Panelizing describes the process of combining multiple boards onto one panel for manufacturing. E.g. if your manufacturer's cheap standard PCB offer is for a 100x100mm PCB and you have two 100x48mm PCBs you can combine them into one PCB which you can later break appart. This seems like a easy to do thing, but the "right" workflow was pretty hard to figure out.
The general steps involved:
- Finish a board layout on eagle
- Export the Gerbers with the CAM-Files supplied by the manufacturer and move them into a folder
- Check the Gerbers using a Online Gerber Viewer like webGerber on mayhewlabs.com or using a Open Source Tool like gerbv. Sadly both tools can (currently) just view Gerbers and not manipulate them.
- For Panelizing there are strangly not many good open source tools available. After a long search I found the pcb-panelizer by thisisnotrocketscience.nl which has a beautiful and easy to use GUI, brings all necessary tools also in a commandline version and exports beautiful PCB-preview pictures while exporting panelized PCBs. Just drag the Gerber folder with the PCBs into the GUI and specify the panel size.
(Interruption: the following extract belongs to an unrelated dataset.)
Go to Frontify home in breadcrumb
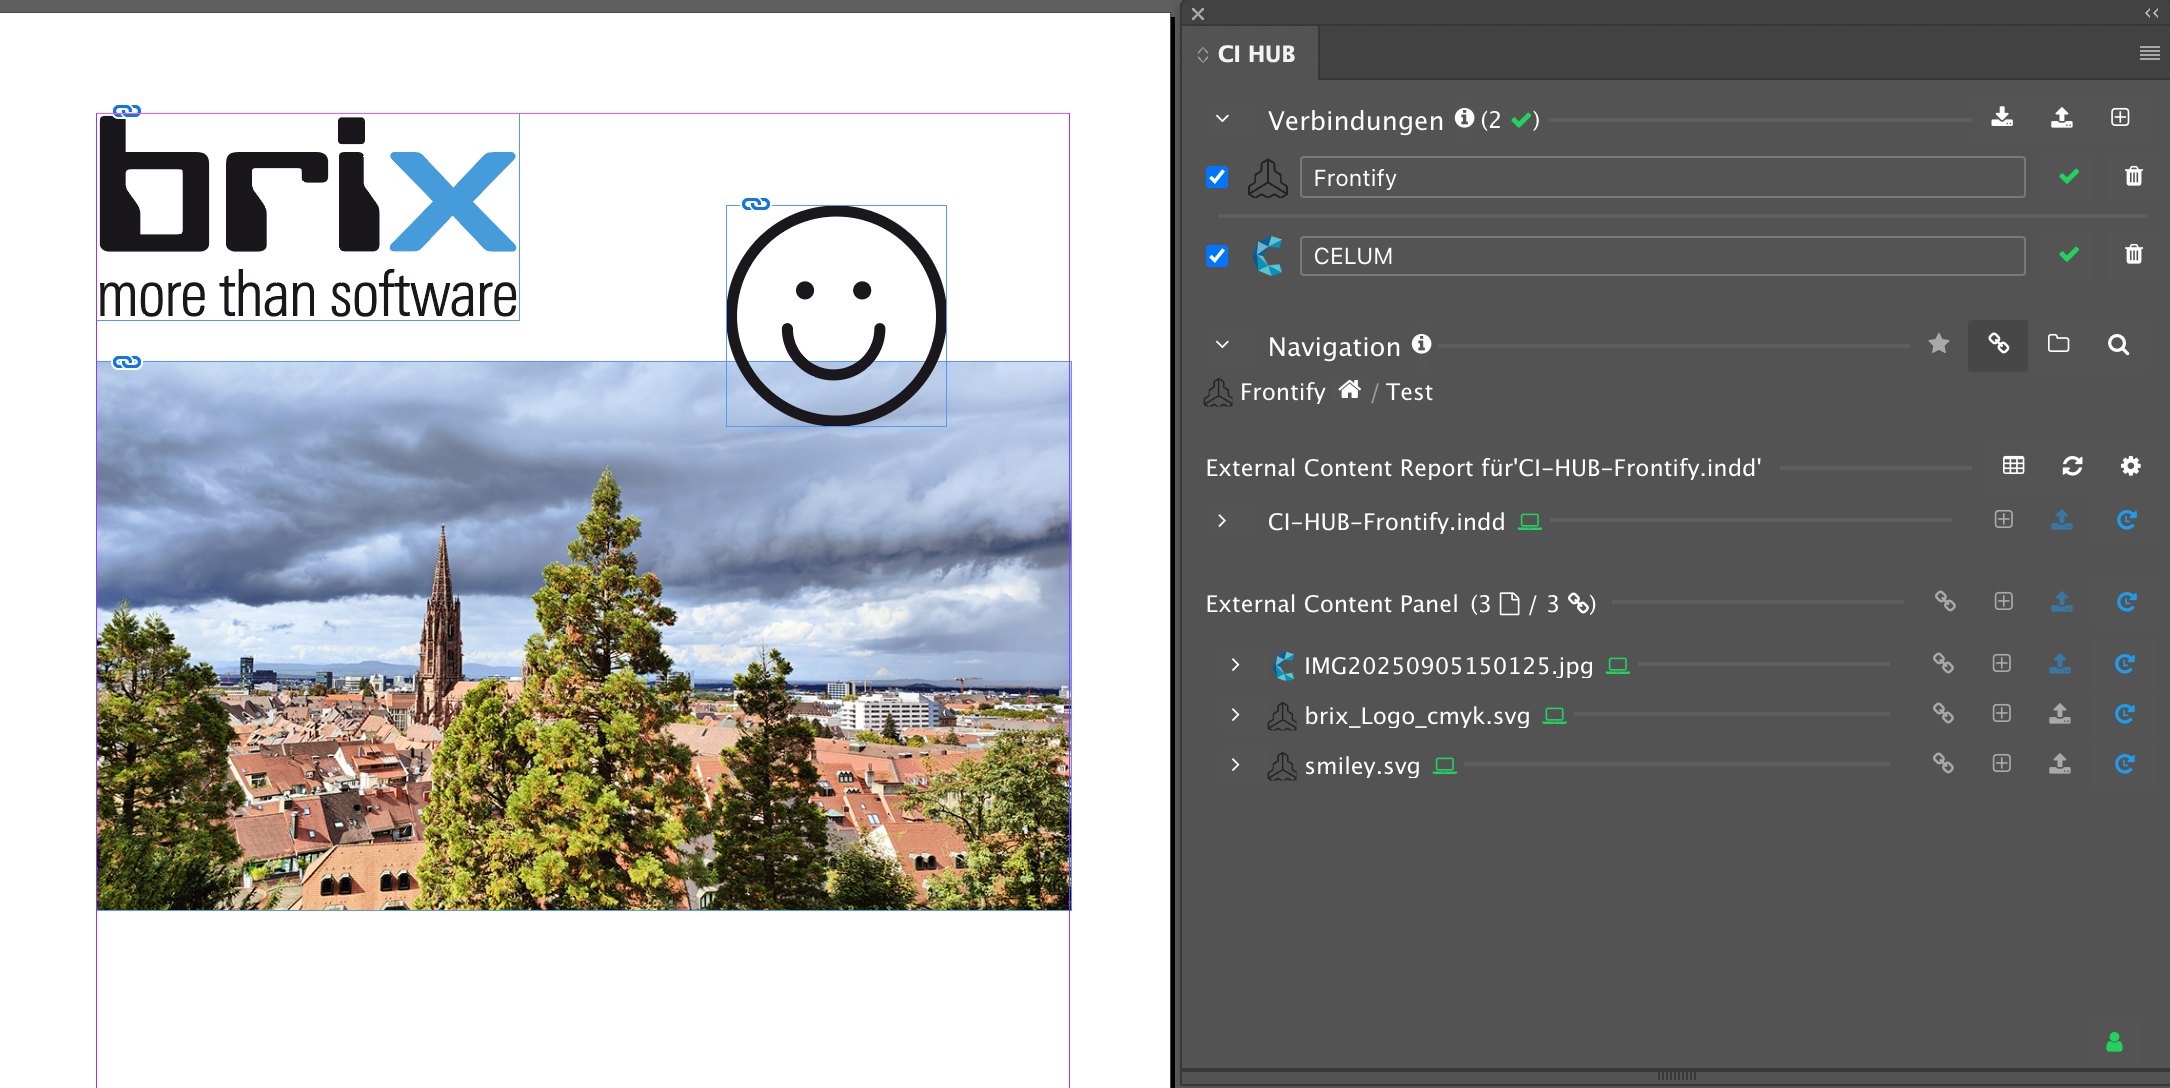 coord(1349,390)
Add Breaktabs.
- Export panelized Gerbers
- The panelized gerbers should be checked for possible errors (missing drill holes – maybe you imported both a .dri and a .txt drill file and he just used one?).
- Upload to your PCB manufacturer's site
thisisnotrocketscience's pcb-panelizer allows also to save a file called .gerberset which can be used for future finetuning of a panelized gerber, without the need to import all Boards all over again.